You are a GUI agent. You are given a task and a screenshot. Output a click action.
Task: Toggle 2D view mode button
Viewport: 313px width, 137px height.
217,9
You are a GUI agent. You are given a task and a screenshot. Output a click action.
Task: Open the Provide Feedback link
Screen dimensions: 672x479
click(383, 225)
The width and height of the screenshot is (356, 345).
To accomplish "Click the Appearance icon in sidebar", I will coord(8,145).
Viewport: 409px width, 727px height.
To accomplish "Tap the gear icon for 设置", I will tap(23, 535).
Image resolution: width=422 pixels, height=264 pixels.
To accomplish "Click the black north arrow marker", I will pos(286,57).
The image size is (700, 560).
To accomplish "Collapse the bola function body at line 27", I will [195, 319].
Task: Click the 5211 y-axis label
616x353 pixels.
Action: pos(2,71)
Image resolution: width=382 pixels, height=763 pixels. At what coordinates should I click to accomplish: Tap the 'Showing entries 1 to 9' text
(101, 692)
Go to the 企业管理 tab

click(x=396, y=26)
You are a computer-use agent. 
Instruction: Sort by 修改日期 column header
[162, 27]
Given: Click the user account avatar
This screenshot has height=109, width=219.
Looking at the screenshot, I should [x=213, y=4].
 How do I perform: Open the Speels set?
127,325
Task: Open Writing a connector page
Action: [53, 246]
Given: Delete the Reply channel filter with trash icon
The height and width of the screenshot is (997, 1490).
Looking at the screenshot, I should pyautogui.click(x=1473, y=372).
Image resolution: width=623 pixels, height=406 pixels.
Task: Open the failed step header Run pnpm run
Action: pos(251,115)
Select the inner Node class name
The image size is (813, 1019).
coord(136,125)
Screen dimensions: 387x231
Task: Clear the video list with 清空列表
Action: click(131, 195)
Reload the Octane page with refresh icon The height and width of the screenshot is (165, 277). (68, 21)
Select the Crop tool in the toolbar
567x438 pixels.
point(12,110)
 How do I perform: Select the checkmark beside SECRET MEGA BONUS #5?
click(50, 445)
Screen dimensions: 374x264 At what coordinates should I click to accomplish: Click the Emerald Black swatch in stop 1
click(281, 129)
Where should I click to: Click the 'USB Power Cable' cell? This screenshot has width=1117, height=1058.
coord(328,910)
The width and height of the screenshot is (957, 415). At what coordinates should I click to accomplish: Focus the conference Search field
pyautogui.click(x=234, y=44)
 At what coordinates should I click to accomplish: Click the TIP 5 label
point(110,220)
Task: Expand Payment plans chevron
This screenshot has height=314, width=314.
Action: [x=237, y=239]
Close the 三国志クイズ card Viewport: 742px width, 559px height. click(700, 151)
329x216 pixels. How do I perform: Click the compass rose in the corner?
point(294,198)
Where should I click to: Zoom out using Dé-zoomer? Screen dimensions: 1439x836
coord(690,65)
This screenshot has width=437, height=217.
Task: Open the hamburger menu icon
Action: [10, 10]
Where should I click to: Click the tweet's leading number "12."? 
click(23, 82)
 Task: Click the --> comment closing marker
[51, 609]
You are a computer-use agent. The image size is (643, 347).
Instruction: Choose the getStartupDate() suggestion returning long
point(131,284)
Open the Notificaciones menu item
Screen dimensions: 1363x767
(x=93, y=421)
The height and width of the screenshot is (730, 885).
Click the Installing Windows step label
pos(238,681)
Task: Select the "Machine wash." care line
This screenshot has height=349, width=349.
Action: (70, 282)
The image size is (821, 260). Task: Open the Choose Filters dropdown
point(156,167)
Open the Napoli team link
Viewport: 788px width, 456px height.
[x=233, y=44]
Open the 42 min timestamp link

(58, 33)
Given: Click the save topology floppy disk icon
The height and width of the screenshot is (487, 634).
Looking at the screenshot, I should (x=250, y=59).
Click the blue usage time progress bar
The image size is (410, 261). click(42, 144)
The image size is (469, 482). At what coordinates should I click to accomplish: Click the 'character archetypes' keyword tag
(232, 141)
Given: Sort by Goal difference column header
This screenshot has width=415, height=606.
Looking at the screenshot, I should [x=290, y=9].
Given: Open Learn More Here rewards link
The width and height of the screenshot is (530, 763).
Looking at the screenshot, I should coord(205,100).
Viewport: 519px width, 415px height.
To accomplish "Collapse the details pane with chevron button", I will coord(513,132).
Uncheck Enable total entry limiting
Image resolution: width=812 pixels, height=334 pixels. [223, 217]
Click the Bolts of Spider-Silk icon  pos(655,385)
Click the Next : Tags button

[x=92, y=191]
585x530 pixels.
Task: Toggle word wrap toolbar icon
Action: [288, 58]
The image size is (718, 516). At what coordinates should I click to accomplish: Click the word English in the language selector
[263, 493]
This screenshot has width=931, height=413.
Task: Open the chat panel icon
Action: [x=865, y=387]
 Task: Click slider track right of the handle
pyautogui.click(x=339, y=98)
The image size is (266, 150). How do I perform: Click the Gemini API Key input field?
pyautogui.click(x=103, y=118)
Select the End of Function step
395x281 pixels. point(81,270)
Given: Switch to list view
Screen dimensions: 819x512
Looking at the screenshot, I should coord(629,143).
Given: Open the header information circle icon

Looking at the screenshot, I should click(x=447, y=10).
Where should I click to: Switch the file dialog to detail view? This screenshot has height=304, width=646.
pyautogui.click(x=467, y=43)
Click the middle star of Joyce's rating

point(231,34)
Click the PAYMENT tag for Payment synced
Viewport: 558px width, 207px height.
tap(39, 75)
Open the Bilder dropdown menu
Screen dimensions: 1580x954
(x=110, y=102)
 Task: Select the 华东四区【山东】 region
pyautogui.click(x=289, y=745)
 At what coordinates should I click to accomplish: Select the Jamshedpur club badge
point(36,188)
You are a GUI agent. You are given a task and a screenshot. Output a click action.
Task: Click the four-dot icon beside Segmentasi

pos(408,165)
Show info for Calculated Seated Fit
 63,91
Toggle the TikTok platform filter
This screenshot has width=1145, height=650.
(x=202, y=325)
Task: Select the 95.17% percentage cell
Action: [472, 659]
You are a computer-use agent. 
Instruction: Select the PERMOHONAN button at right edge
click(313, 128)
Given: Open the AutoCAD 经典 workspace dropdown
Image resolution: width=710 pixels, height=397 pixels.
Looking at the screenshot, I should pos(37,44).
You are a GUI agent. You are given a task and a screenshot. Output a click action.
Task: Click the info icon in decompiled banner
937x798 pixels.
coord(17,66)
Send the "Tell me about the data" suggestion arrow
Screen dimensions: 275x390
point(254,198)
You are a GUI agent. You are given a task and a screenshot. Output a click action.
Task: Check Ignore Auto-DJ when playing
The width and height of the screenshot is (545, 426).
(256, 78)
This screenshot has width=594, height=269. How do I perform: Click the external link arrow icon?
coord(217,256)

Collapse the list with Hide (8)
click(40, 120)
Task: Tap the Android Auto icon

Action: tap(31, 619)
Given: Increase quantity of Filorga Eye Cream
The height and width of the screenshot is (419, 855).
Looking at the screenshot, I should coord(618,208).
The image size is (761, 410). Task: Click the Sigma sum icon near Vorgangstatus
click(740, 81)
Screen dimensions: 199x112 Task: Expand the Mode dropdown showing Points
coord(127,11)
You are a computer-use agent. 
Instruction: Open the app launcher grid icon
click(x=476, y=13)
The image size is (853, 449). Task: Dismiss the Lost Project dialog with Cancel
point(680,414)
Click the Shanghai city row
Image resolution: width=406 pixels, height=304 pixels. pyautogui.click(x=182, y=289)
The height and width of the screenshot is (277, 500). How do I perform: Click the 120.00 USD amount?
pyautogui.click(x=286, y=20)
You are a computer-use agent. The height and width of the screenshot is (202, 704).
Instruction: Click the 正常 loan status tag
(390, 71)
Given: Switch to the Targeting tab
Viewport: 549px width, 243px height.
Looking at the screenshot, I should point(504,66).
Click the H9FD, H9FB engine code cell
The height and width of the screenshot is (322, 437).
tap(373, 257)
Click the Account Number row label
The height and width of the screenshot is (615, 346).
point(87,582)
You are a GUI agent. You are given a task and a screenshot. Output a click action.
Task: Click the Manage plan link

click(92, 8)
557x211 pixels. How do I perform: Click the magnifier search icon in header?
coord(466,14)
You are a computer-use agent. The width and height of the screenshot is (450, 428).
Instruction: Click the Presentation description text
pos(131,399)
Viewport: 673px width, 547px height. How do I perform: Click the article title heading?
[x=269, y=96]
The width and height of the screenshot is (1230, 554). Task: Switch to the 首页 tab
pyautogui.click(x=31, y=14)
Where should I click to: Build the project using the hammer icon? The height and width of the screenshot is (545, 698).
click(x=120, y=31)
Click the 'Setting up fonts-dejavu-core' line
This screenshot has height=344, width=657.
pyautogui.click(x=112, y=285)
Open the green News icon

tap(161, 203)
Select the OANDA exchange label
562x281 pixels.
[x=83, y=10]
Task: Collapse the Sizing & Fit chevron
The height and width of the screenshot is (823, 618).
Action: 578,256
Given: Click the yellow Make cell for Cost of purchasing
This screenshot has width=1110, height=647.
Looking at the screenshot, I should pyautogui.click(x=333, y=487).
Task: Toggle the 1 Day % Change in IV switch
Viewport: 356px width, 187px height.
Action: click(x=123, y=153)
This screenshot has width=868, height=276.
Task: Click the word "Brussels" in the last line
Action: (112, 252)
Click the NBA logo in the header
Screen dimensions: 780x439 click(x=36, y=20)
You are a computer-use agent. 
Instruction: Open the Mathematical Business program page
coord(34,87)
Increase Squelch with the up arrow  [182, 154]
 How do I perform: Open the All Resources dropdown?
════════════════════
Task to carry out -> Return every line above that contains the word "will".

Problem solution ->
To accomplish "Click the Appearance icon in sidebar", I will coord(8,145).
To accomplish "Tap the gear icon for 设置", I will tap(23, 535).
To accomplish "Click the black north arrow marker", I will pos(286,57).
To accomplish "Collapse the bola function body at line 27", I will [195, 319].
To accomplish "Collapse the details pane with chevron button", I will coord(513,132).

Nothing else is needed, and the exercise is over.